▼▼▼
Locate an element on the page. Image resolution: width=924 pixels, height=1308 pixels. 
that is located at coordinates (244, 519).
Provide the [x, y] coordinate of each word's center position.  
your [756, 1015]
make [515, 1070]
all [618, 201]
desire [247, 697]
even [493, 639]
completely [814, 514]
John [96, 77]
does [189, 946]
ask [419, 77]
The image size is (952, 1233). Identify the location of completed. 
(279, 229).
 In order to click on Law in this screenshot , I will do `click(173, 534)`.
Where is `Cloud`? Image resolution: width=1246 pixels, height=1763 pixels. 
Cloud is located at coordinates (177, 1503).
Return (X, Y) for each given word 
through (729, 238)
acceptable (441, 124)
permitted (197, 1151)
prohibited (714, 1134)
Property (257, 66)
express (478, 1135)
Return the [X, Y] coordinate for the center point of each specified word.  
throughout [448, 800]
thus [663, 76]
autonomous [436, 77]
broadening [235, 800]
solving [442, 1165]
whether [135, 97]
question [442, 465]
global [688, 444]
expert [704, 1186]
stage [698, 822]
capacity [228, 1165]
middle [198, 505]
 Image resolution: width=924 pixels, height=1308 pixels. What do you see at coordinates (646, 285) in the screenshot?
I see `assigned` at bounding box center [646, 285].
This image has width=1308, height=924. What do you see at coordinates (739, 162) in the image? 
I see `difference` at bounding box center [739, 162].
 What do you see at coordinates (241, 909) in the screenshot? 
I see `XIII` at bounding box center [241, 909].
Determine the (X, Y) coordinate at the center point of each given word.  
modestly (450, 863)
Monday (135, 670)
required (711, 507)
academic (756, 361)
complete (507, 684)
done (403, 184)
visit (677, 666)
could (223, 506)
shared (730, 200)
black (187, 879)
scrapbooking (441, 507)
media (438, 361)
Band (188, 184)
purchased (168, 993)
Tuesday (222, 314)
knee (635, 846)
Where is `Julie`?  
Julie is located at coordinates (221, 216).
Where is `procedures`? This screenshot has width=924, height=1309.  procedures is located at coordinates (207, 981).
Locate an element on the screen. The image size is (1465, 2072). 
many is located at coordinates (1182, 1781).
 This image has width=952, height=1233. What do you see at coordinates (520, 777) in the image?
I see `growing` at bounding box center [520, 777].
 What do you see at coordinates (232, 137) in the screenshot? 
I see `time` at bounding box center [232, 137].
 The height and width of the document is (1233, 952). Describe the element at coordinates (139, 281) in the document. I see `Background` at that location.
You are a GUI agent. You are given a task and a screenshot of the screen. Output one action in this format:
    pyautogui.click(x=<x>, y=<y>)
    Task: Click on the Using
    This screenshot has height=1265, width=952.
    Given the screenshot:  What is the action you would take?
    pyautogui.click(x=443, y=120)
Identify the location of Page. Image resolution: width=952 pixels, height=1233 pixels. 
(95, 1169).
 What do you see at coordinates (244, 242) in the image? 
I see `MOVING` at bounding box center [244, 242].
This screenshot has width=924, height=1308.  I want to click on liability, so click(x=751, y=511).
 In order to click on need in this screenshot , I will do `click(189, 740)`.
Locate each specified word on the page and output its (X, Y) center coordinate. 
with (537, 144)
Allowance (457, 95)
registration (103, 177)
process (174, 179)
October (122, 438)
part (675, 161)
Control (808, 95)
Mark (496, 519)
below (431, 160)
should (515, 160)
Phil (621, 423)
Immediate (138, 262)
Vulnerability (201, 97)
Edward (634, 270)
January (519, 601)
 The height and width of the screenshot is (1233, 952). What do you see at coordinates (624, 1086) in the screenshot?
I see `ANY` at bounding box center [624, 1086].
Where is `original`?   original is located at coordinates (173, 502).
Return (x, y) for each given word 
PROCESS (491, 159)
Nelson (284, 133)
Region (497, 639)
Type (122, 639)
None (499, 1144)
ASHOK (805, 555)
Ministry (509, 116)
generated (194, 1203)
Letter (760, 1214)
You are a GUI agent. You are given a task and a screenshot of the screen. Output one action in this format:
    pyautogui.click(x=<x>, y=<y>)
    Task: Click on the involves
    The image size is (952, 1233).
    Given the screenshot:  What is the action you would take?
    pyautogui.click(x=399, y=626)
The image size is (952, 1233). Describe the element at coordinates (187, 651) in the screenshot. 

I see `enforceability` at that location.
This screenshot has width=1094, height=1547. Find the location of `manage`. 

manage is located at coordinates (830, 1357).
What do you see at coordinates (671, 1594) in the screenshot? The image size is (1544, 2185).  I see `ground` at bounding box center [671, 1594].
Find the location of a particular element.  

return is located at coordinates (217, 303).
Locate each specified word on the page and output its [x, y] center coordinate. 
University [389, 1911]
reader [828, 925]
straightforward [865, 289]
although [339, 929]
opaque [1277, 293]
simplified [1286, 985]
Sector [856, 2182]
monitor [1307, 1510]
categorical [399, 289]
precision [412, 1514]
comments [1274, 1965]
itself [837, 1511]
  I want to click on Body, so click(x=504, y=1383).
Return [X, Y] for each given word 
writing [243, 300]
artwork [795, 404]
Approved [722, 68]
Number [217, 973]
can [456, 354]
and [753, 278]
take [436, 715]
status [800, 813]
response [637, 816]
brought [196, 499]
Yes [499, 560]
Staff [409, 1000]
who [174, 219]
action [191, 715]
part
▲▲▲
TASK BRIEF: Could you return, unchanged, the lines between the one holding "required (711, 507)" and the one holding "Vulnerability (201, 97)", both of those included?

RESULT:
required (711, 507)
academic (756, 361)
complete (507, 684)
done (403, 184)
visit (677, 666)
could (223, 506)
shared (730, 200)
black (187, 879)
scrapbooking (441, 507)
media (438, 361)
Band (188, 184)
purchased (168, 993)
Tuesday (222, 314)
knee (635, 846)
Where is `Julie`?  
Julie is located at coordinates (221, 216).
Where is `procedures`? This screenshot has width=924, height=1309.  procedures is located at coordinates (207, 981).
Locate an element on the screen. The image size is (1465, 2072). 
many is located at coordinates (1182, 1781).
 This image has width=952, height=1233. What do you see at coordinates (520, 777) in the image?
I see `growing` at bounding box center [520, 777].
 What do you see at coordinates (232, 137) in the screenshot? 
I see `time` at bounding box center [232, 137].
 The height and width of the document is (1233, 952). Describe the element at coordinates (139, 281) in the document. I see `Background` at that location.
You are a GUI agent. You are given a task and a screenshot of the screen. Output one action in this format:
    pyautogui.click(x=<x>, y=<y>)
    Task: Click on the Using
    This screenshot has height=1265, width=952.
    Given the screenshot:  What is the action you would take?
    pyautogui.click(x=443, y=120)
Identify the location of Page. Image resolution: width=952 pixels, height=1233 pixels. 
(95, 1169).
 What do you see at coordinates (244, 242) in the image? 
I see `MOVING` at bounding box center [244, 242].
This screenshot has width=924, height=1308.  I want to click on liability, so click(x=751, y=511).
 In order to click on need in this screenshot , I will do `click(189, 740)`.
Locate each specified word on the page and output its (X, Y) center coordinate. 
with (537, 144)
Allowance (457, 95)
registration (103, 177)
process (174, 179)
October (122, 438)
part (675, 161)
Control (808, 95)
Mark (496, 519)
below (431, 160)
should (515, 160)
Phil (621, 423)
Immediate (138, 262)
Vulnerability (201, 97)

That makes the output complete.